──────── EXERCISE DATA ────────

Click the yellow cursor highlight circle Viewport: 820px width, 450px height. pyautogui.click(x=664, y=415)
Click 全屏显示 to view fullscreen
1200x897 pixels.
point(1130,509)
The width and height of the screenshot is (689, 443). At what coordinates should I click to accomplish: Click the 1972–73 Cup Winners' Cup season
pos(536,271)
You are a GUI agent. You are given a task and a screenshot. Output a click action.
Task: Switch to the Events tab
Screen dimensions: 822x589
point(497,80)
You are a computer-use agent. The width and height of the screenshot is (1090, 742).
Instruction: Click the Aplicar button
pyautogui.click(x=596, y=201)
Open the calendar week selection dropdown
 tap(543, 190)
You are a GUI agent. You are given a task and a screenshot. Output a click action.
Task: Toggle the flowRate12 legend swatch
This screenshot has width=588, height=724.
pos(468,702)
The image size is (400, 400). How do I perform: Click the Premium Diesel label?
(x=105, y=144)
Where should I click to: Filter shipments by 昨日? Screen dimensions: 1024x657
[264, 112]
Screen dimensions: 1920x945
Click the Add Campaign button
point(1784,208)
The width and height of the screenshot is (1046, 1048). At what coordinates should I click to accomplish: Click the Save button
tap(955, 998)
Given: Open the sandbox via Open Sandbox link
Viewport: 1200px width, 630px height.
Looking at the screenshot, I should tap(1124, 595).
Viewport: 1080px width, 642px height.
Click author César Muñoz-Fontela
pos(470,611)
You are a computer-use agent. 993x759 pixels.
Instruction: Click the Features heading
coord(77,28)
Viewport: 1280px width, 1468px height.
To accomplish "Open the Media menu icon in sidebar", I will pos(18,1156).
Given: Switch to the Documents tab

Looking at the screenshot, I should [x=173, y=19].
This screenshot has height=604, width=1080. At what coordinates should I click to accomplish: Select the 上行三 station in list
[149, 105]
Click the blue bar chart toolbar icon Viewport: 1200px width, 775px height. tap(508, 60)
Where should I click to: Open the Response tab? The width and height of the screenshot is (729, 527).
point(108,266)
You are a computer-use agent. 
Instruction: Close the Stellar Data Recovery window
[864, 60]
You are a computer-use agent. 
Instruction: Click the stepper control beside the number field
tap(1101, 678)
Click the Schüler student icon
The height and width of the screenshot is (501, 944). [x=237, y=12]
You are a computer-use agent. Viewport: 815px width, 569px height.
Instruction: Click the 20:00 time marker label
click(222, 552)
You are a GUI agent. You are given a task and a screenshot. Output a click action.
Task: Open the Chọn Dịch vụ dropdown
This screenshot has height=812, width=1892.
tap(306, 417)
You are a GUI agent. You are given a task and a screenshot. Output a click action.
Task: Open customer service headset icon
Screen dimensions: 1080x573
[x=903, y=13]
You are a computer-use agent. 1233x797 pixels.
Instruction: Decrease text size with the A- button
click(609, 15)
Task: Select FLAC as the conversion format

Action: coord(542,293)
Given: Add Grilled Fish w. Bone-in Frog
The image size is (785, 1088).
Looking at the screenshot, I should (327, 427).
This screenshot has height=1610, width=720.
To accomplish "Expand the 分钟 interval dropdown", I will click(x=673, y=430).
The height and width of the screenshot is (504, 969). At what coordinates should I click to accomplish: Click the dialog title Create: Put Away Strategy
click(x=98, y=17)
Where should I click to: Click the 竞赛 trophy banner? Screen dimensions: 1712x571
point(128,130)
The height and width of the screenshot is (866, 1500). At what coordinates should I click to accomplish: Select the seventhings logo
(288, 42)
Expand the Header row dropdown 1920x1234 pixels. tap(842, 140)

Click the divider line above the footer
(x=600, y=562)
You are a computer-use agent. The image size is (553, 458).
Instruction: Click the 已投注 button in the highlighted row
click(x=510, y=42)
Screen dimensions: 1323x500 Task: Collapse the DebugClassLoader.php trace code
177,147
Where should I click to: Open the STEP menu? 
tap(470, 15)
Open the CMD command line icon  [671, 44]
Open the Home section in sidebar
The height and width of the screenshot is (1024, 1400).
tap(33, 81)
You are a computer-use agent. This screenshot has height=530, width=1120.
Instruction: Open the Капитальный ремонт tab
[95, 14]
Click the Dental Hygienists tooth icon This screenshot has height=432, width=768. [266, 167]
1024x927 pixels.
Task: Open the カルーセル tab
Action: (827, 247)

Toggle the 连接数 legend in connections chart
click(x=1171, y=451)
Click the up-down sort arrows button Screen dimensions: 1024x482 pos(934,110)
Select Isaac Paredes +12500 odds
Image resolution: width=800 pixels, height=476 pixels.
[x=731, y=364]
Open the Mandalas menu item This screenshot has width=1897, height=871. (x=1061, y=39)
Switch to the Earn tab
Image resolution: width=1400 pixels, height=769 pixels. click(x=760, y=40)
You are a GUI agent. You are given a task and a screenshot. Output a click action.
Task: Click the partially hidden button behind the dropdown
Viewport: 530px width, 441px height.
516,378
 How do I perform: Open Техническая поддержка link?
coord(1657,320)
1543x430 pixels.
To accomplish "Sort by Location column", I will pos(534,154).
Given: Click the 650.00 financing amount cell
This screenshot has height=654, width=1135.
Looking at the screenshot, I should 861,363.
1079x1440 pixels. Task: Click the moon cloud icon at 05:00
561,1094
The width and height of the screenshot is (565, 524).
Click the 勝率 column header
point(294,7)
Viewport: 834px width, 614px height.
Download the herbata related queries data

────────

Return the full listing. Keep each line exactly as it stands.

#### RESPONSE
Click the yellow cursor highlight circle Viewport: 820px width, 450px height. pyautogui.click(x=664, y=415)
Click 全屏显示 to view fullscreen
1200x897 pixels.
point(1130,509)
The width and height of the screenshot is (689, 443). At what coordinates should I click to accomplish: Click the 1972–73 Cup Winners' Cup season
pos(536,271)
You are a GUI agent. You are given a task and a screenshot. Output a click action.
Task: Switch to the Events tab
Screen dimensions: 822x589
point(497,80)
You are a computer-use agent. The width and height of the screenshot is (1090, 742).
Instruction: Click the Aplicar button
pyautogui.click(x=596, y=201)
Open the calendar week selection dropdown
 tap(543, 190)
You are a GUI agent. You are given a task and a screenshot. Output a click action.
Task: Toggle the flowRate12 legend swatch
This screenshot has width=588, height=724.
pos(468,702)
The image size is (400, 400). How do I perform: Click the Premium Diesel label?
(x=105, y=144)
Where should I click to: Filter shipments by 昨日? Screen dimensions: 1024x657
[264, 112]
Screen dimensions: 1920x945
Click the Add Campaign button
point(1784,208)
The width and height of the screenshot is (1046, 1048). At what coordinates should I click to accomplish: Click the Save button
tap(955, 998)
Given: Open the sandbox via Open Sandbox link
Viewport: 1200px width, 630px height.
Looking at the screenshot, I should tap(1124, 595).
Viewport: 1080px width, 642px height.
Click author César Muñoz-Fontela
pos(470,611)
You are a computer-use agent. 993x759 pixels.
Instruction: Click the Features heading
coord(77,28)
Viewport: 1280px width, 1468px height.
To accomplish "Open the Media menu icon in sidebar", I will pos(18,1156).
Given: Switch to the Documents tab

Looking at the screenshot, I should [x=173, y=19].
This screenshot has height=604, width=1080. At what coordinates should I click to accomplish: Select the 上行三 station in list
[149, 105]
Click the blue bar chart toolbar icon Viewport: 1200px width, 775px height. tap(508, 60)
Where should I click to: Open the Response tab? The width and height of the screenshot is (729, 527).
point(108,266)
You are a computer-use agent. 
Instruction: Close the Stellar Data Recovery window
[864, 60]
You are a computer-use agent. 
Instruction: Click the stepper control beside the number field
tap(1101, 678)
Click the Schüler student icon
The height and width of the screenshot is (501, 944). [x=237, y=12]
You are a computer-use agent. Viewport: 815px width, 569px height.
Instruction: Click the 20:00 time marker label
click(222, 552)
You are a GUI agent. You are given a task and a screenshot. Output a click action.
Task: Open the Chọn Dịch vụ dropdown
This screenshot has height=812, width=1892.
tap(306, 417)
You are a GUI agent. You are given a task and a screenshot. Output a click action.
Task: Open customer service headset icon
Screen dimensions: 1080x573
[x=903, y=13]
You are a computer-use agent. 1233x797 pixels.
Instruction: Decrease text size with the A- button
click(609, 15)
Task: Select FLAC as the conversion format

Action: coord(542,293)
Given: Add Grilled Fish w. Bone-in Frog
The image size is (785, 1088).
Looking at the screenshot, I should (327, 427).
This screenshot has height=1610, width=720.
To accomplish "Expand the 分钟 interval dropdown", I will click(x=673, y=430).
The height and width of the screenshot is (504, 969). At what coordinates should I click to accomplish: Click the dialog title Create: Put Away Strategy
click(x=98, y=17)
Where should I click to: Click the 竞赛 trophy banner? Screen dimensions: 1712x571
point(128,130)
The height and width of the screenshot is (866, 1500). At what coordinates should I click to accomplish: Select the seventhings logo
(288, 42)
Expand the Header row dropdown 1920x1234 pixels. tap(842, 140)

Click the divider line above the footer
(x=600, y=562)
You are a computer-use agent. The image size is (553, 458).
Instruction: Click the 已投注 button in the highlighted row
click(x=510, y=42)
Screen dimensions: 1323x500 Task: Collapse the DebugClassLoader.php trace code
177,147
Where should I click to: Open the STEP menu? 
tap(470, 15)
Open the CMD command line icon  [671, 44]
Open the Home section in sidebar
The height and width of the screenshot is (1024, 1400).
tap(33, 81)
You are a computer-use agent. This screenshot has height=530, width=1120.
Instruction: Open the Капитальный ремонт tab
[95, 14]
Click the Dental Hygienists tooth icon This screenshot has height=432, width=768. [266, 167]
1024x927 pixels.
Task: Open the カルーセル tab
Action: (827, 247)

Toggle the 连接数 legend in connections chart
click(x=1171, y=451)
Click the up-down sort arrows button Screen dimensions: 1024x482 pos(934,110)
Select Isaac Paredes +12500 odds
Image resolution: width=800 pixels, height=476 pixels.
[x=731, y=364]
Open the Mandalas menu item This screenshot has width=1897, height=871. (x=1061, y=39)
Switch to the Earn tab
Image resolution: width=1400 pixels, height=769 pixels. click(x=760, y=40)
You are a GUI agent. You are given a task and a screenshot. Output a click action.
Task: Click the partially hidden button behind the dropdown
Viewport: 530px width, 441px height.
516,378
 How do I perform: Open Техническая поддержка link?
coord(1657,320)
1543x430 pixels.
To accomplish "Sort by Location column", I will pos(534,154).
Given: Click the 650.00 financing amount cell
This screenshot has height=654, width=1135.
Looking at the screenshot, I should 861,363.
1079x1440 pixels. Task: Click the moon cloud icon at 05:00
561,1094
The width and height of the screenshot is (565, 524).
Click the 勝率 column header
point(294,7)
Viewport: 834px width, 614px height.
Download the herbata related queries data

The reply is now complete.